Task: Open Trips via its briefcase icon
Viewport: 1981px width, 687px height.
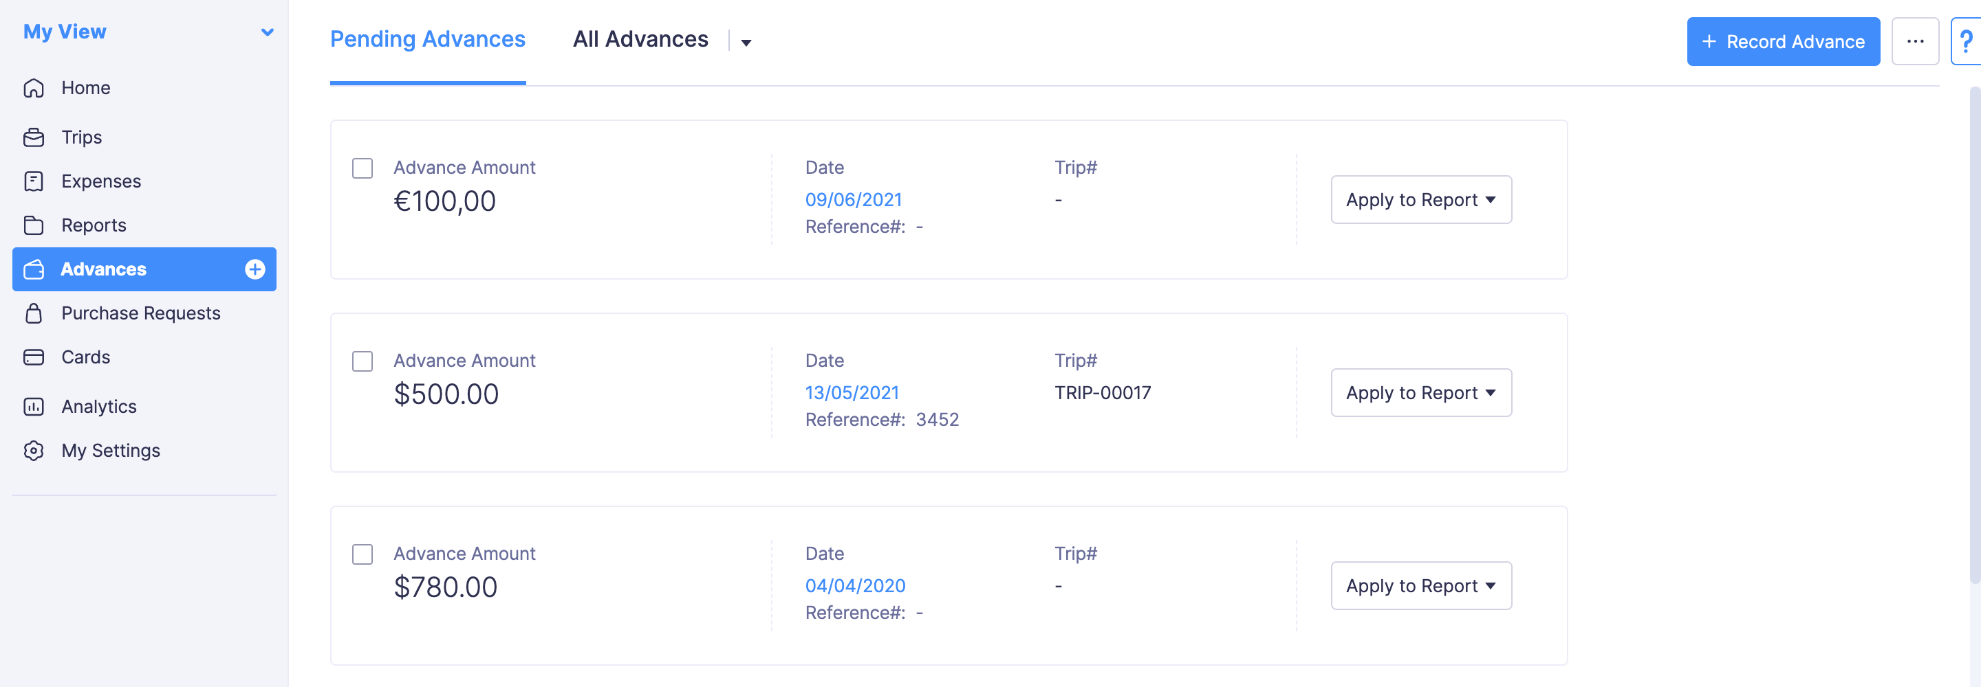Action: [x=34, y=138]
---
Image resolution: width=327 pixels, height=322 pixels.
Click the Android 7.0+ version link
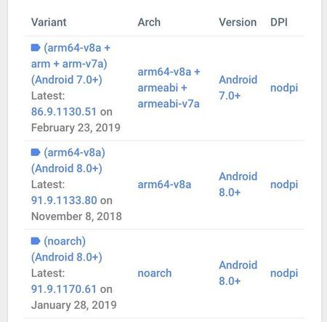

What you have to do:
Going back over the entries above, copy word for word every line from the one that has "Image resolution: width=327" on through the one that has "Click the Android 7.0+ version link".

Your solution:
Image resolution: width=327 pixels, height=322 pixels.
Click the Android 7.0+ version link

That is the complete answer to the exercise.